Information security is based on three key tenets, namely the Confidentiality, Integrity and Availability of data. Business continuity is all about ensuring the Availability of data.
Business continuity includes Disaster Recovery, which is generally seen as getting your IT back up and running. Business continuity also includes things like making sure your staff know where to go if they can’t get to your office, making sure key office space is available when you need it including desks and chairs, making sure that things like Health and Safety requirements at any alternate location are taken into account – and so on…
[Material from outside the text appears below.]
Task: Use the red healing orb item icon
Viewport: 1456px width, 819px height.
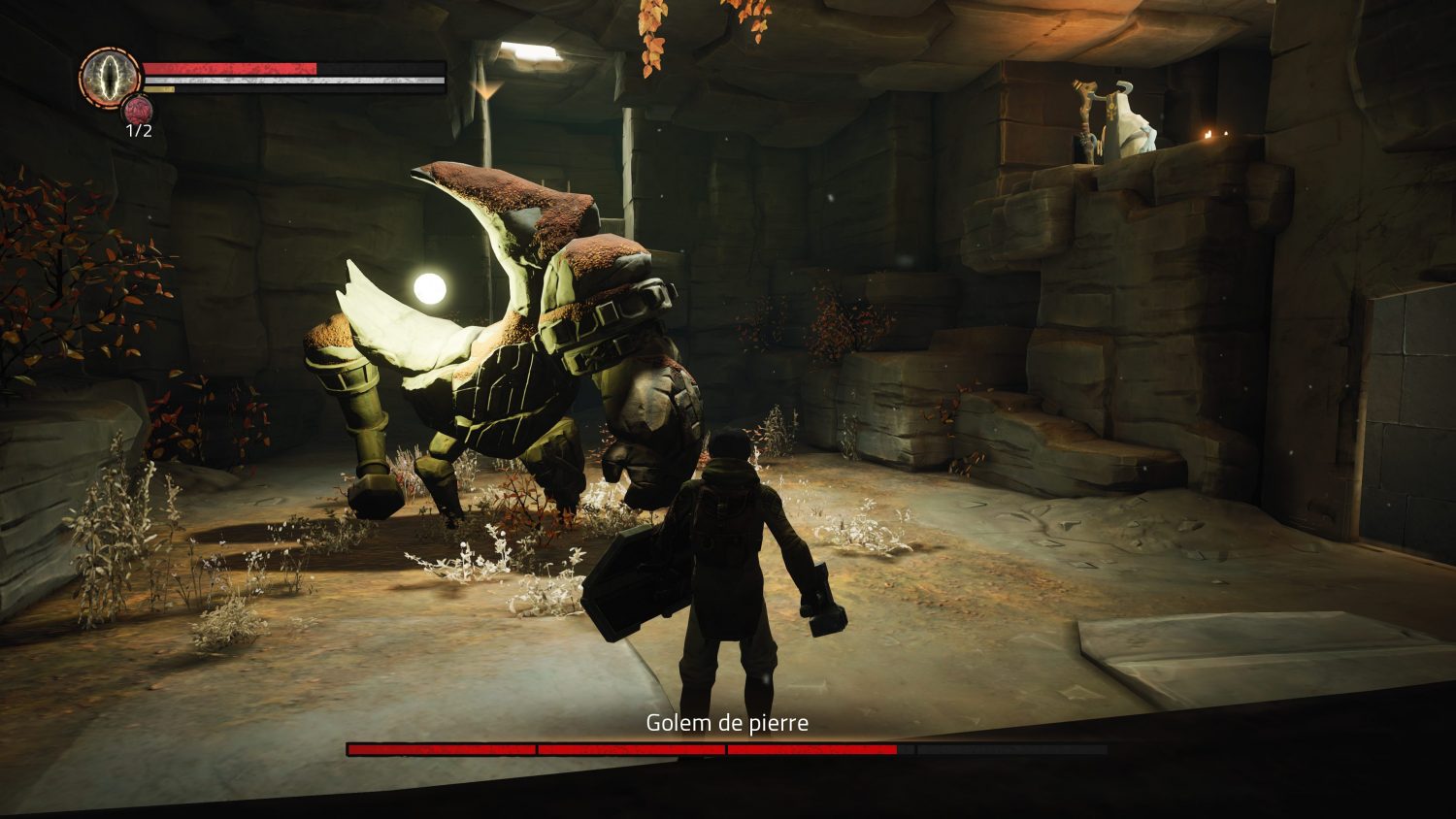Action: click(138, 110)
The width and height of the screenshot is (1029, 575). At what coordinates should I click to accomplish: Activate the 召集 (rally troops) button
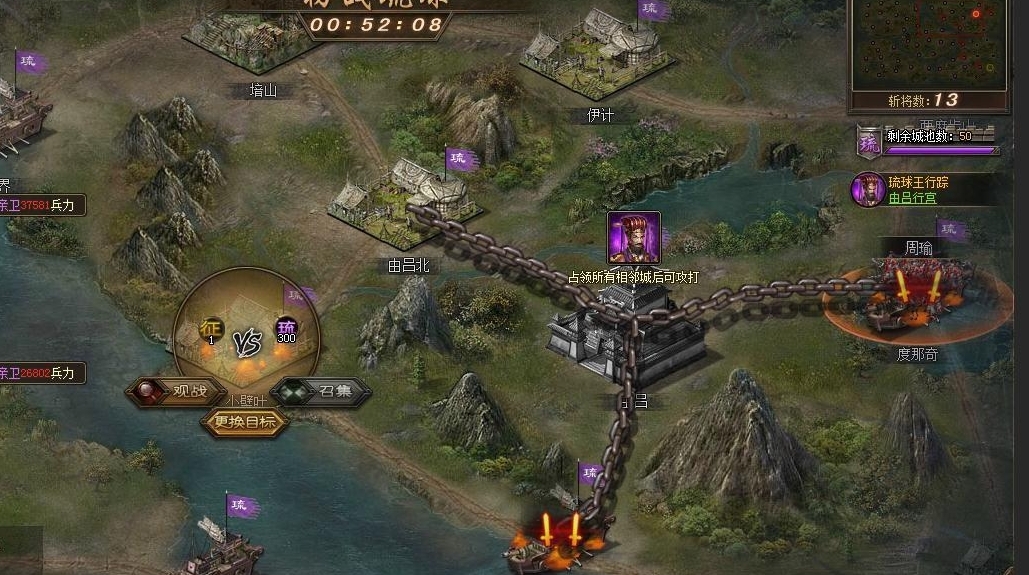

So what do we need to think about in terms of cyber security? Well, you may not have all staff working at an alternate site, and they may not be using equipment that is familiar to them. You may have had to rebuild networks and servers, but have you also made sure that users only have access to the systems and data they need access to? In your normal place of work, if you restricted access to removable media, are the same controls in place at your new location? What about physical access to your new premises? Is that controlled? If users are accessing systems using remote access solutions, have those solutions been tested to ensure data isn’t able to leak?
Good practice would be to test your business continuity plans on a regular basis. This may be through some sort of tabletop exercise i.e. you get all interested / responsible parties together and talk through what would happen and how if there was disruption at your normal offices. This is a good thing to do, but if possible your should physically test your plans too. Try getting your staff to go to your alternate site, and see if they can do their jobs from there. That’s a great way of checking your IT and communications are in place and working as expected.
The most important thing to remember if you do test things out is that it’s OK to fail. In fact, expect to fail. It’s better to find out where any issues are at this stage rather than when you need them in anger.